### How to complete this task
Transcribe exactly every line from the one with "Click the Copilot icon in the status bar" to the last line of the listing below, including both.

Top of Given data

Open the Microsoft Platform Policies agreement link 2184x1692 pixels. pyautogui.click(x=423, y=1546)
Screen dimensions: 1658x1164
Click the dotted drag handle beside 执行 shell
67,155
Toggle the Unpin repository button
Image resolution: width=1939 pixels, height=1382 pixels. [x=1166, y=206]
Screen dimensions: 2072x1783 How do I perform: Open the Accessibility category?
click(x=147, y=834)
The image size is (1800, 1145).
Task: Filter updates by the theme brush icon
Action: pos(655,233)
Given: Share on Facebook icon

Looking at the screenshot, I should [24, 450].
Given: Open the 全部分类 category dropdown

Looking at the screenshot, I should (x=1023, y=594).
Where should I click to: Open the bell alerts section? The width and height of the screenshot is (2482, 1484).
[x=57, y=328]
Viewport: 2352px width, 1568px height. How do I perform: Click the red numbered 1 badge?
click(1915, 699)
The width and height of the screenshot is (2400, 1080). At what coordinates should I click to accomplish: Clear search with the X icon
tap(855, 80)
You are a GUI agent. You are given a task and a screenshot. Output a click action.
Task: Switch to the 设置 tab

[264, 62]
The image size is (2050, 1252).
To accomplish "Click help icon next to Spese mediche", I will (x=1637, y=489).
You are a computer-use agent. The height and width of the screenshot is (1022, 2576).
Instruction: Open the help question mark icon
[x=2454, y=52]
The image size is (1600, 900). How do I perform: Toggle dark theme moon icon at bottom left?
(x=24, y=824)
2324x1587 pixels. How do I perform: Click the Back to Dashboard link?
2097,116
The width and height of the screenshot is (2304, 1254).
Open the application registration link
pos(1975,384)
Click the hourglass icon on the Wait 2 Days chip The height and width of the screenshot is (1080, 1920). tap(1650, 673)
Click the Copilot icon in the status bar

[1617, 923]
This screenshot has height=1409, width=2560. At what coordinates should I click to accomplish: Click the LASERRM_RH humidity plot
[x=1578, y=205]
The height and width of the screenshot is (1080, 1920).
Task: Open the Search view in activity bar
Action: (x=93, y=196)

Bottom of Given data

### Result for this task
Click the Copilot icon in the status bar

[1617, 923]
This screenshot has height=1409, width=2560. At what coordinates should I click to accomplish: Click the LASERRM_RH humidity plot
[x=1578, y=205]
The height and width of the screenshot is (1080, 1920).
Task: Open the Search view in activity bar
Action: (x=93, y=196)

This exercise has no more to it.